The man sitting next to me was my Mattie. He was the boy I met in the park who wanted to make sure I was okay. He was the one who held my hand when I was in pain. He was the one who punched the bullies when they made fun of me for my name. This was the man I knew better than anyone. My heart gave a happy thump against my sternum. Mattie was still in there. He was trying to break through and take control of his life again.

I grasped his shoulder and held tight. “Don’t think about it then, Mattie,” I whispered, letting his childhood nickname slip out. “Let’s just trust in Dr. Newsome and give the new medication time to do its job.”

“Okay, we’re headed to the pharmacy now for more medication.” He blew out a breath and nodded once. “You can explain the situation, and they can call Dr. Newsome with questions. Then, while they’re working on it, we’ll pick you up some clothes. Is that all okay with you?”

He was asking, not telling. That was new. Mathias had always been a take-charge kind of guy, but today, it was Mattie coming through and he just wanted to help in any way he could.

“That’s all okay with me,” I promised with a smile.

His phone rang, and he answered it through the SUV’s radio system. “This is Mathias,” he said, his gaze shifting to mine immediately.

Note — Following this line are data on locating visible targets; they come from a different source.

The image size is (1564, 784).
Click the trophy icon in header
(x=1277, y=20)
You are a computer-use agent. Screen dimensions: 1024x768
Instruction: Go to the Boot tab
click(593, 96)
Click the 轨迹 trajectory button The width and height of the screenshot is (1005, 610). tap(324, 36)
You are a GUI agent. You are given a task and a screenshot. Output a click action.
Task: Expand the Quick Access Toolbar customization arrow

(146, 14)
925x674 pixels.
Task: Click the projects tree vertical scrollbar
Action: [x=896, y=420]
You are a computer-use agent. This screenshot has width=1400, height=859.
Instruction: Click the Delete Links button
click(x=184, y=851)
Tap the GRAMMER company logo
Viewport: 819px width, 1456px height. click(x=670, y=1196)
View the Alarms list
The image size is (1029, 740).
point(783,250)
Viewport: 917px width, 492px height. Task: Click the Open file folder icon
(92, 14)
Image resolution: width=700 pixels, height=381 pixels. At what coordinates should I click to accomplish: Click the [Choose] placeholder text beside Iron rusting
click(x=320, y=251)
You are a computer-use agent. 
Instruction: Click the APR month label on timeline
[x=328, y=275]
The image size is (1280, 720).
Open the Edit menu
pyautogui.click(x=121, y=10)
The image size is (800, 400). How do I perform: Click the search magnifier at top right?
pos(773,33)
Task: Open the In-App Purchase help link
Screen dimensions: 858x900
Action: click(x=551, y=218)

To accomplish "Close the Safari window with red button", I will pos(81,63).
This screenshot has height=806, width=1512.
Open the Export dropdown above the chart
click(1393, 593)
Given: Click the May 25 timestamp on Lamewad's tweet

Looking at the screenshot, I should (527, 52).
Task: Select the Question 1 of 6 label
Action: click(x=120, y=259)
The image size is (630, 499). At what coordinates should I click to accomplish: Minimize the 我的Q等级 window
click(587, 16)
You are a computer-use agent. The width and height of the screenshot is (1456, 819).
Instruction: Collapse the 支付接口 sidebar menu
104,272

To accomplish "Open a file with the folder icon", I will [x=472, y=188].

I recognized the number as the private investigator he’d hired to find Milas. “Do you have good news for me, Nathan?”

“I’m afraid not, Mathias. I’d like to say I had found something, anything, but it’s like this guy doesn’t even exist.”

“You weren’t able to find a trace of him since he left Florida?”

“Well, that is something I can give you,” he said, rustling some papers. “He wasn’t in Florida for the winter. Once I got down there, I canvassed everyone in the area about the boat, and no one had seen it. I suspected he hadn’t been there, so I took one of the marina guys out for drinks. I showed him Milas’s picture, and he confirmed that Milas asked them to say they did the work, but they never did the work.”

“Was the guy drunk?” Mathias asked in confusion.

“He was relaxed, let’s put it that way,” he answered with a chuckle. “Regardless, the information I gathered down there tells me Milas wasn’t docked there for the winter. Do you want me to keep looking?”

Mathias raised a brow and glanced at me. I gave a nod, and his brow lowered in relief. For some reason, he wanted my permission for something he already wanted to do. Weird.

“Yeah, keep going. I’d rather find him and learn it was all a misunderstanding than give up and find out he was in danger and needed help.”

“Respectable,” Nathan agreed. “I’ll keep looking for a few more days. After that, I think it’s going to be up to the big boats because, as I said, it’s almost like he never existed.”

“Understood,” Mathias said. “Thanks, and keep me posted.”